> INSTRUCTIONS TO FOLLOW
All of the entries need to be set down exactly as they read.

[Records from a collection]

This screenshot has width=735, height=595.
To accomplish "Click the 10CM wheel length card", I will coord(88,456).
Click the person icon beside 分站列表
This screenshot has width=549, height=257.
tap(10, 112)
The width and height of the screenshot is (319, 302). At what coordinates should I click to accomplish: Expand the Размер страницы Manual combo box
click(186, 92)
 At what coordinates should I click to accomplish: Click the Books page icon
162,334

> ANSWER SECTION
This screenshot has width=735, height=595.
To accomplish "Click the 10CM wheel length card", I will coord(88,456).
Click the person icon beside 分站列表
This screenshot has width=549, height=257.
tap(10, 112)
The width and height of the screenshot is (319, 302). At what coordinates should I click to accomplish: Expand the Размер страницы Manual combo box
click(186, 92)
 At what coordinates should I click to accomplish: Click the Books page icon
162,334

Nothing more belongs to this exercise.